During that Thursday afternoon, we explored a myriad of sounds and my living room was filled with an exquisite buzzing of dark tones. I was particularly drawn to the short percussive attacks by all the bassoons in counterpoint with each other. The texture had the aural effect of a Seurat painting, and I began to write for the instruments as if they were participants in an extreme sport — a non-stop barrage of ethereal rapid-fire points of sound that seamlessly shifted from one instrument to the next. This architectural movement of sound, which runs throughout the entire piece of music, is a technique that I first used in Timber, a percussion work for six amplified simantras.
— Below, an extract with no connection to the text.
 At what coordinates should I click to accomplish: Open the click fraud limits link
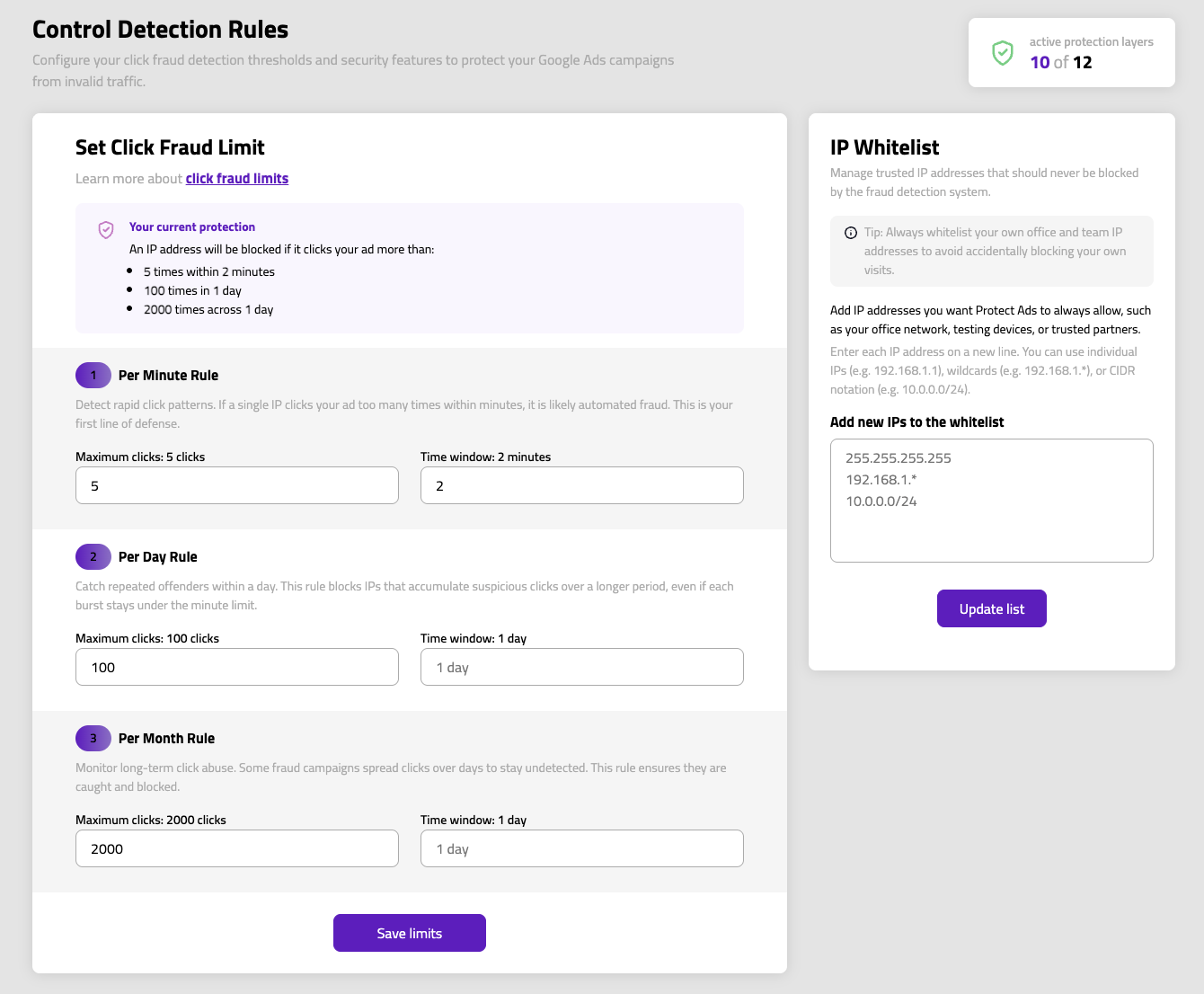[x=236, y=178]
I imagined entering these waves of moving sound and embarking on a journey through a stark monochromatic landscape that slowly revealed its hidden colors.
The score, with tens of thousand of notes, looks a bit like an Escher drawing or a very long weaving pattern for a loom. In June 2012, in Edisto Island, South Carolina, I met with the seven bassoonists of the newly formed Rushes Ensemble. As we rehearsed, I thought that the piece had become like the thick river winding its way through the marshes and reedy growth surrounding us. I had already settled on the name Rushes, both for its reference to the reeds and to capture the mental state it produced. Now, with the seven bassoonists fully immersed in the music, I felt the primordial flow of sound harkening back to the very first reeds.